This FREE two slide set can be used to illustrate the impact of future tax rate increases on a traditional IRA vs. Roth IRA
Did you know that mathematically, there is no difference between the bottom line results your clients will achieve from a traditional taxable IRA compared to a tax-free Roth IRA, if everything else is equal?
By everything else being equal, I mean that as long as growth rates of a traditional IRA and a Roth IRA are the same, and as long as tax rates in the future are the same as current rates.
But if you believe as I do that future tax rates will be much higher than current tax rates, then Roth IRAs provide a huge benefit over any tax deferred retirement plan.
The two slides in this free set allow you demonstrate this advantage.
This first slide demonstrates that the Roth IRA has no advantage over a traditional IRA, assuming taxes in the future are the same as today.
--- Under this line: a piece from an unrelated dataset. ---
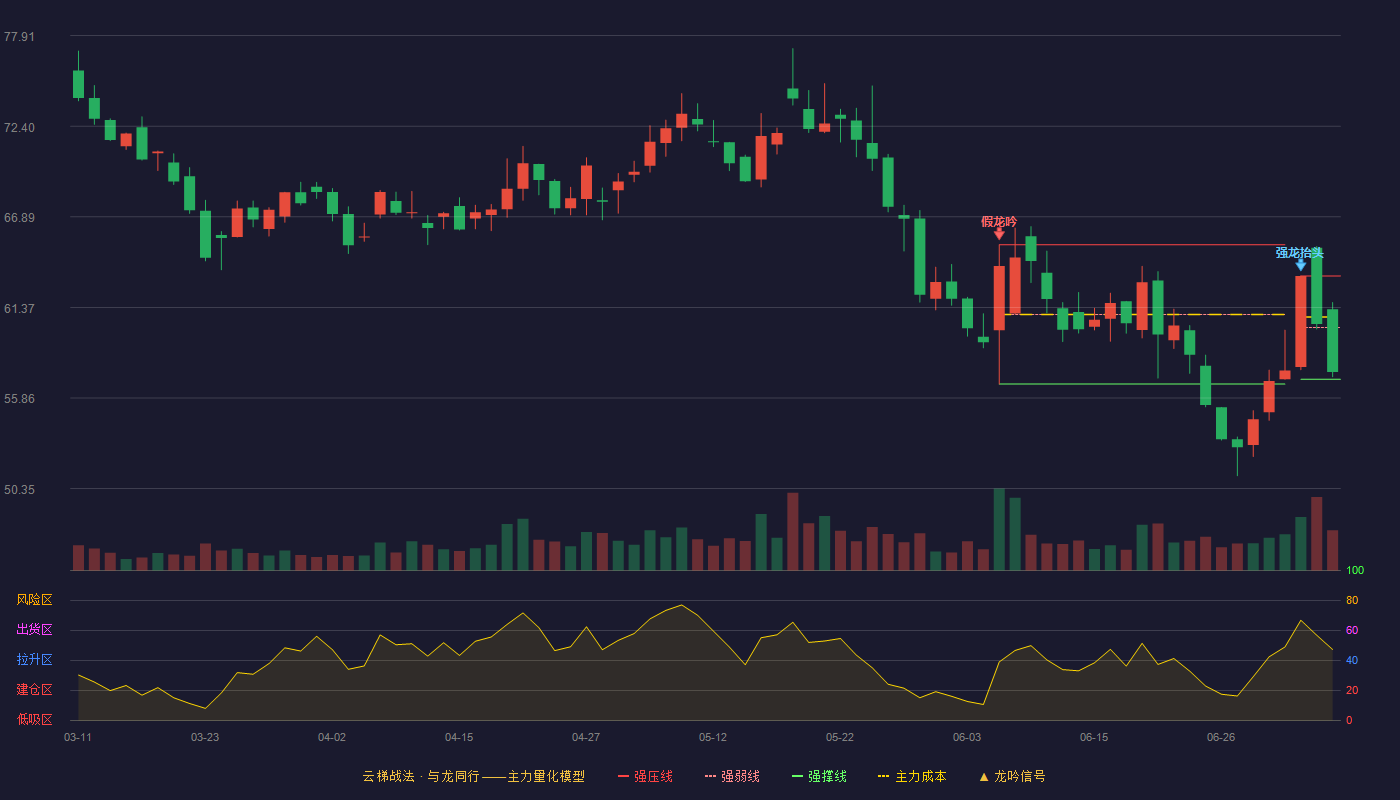Viewport: 1400px width, 800px height.
Task: Click the 假龙吟 red arrow marker
Action: click(x=999, y=234)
We see a $100 contribution made to both accounts.
The traditional IRA has the perceived advantage of no taxes on the contributions so the amount in the traditional IRA after tax is the same $100 contribution.
Because Roth IRA contributions are made with the money remaining after tax, it is only fair to say that just $70 remains in the Roth… assuming a current tax rate of 30%.
If we assume that each account doubles in value over time, we have a $200 balance in the traditional IRA compared to only $140 in the Roth IRA.
If these balances are withdrawn in retirement, and the future tax rates are the same 30% that we used as the current tax rate, net of tax, the traditional IRA provides $140.
Net of taxes, the balances in both accounts is identical in this first example.
But what if everything is not equal? What if future tax rates are much higher than current tax rates?
In that case the account providing tax free access of retirement funds has a very distinct advantage.
In this second slide we use the same $100 contribution. And the same current tax rate of 30%.
Both accounts double over the years to retirement.
But now with this second slide, we are now assuming that at the time of withdrawals the tax rate has increased from the current rate of 30% to 40%.
Too bad for the owner of the traditional tax-deferred IRA because net of tax, he will only have $120 to spend. While the tax-free account provides a much greater $140 that is spendable.
When it comes to the biggest expense clients might face in retirement, for some it could easily be taxes.
When it comes to the biggest risk clients might face in retirement, for some it could easily be the risk that tax rates will rise in the future.
This is an important conversation to have with your clients.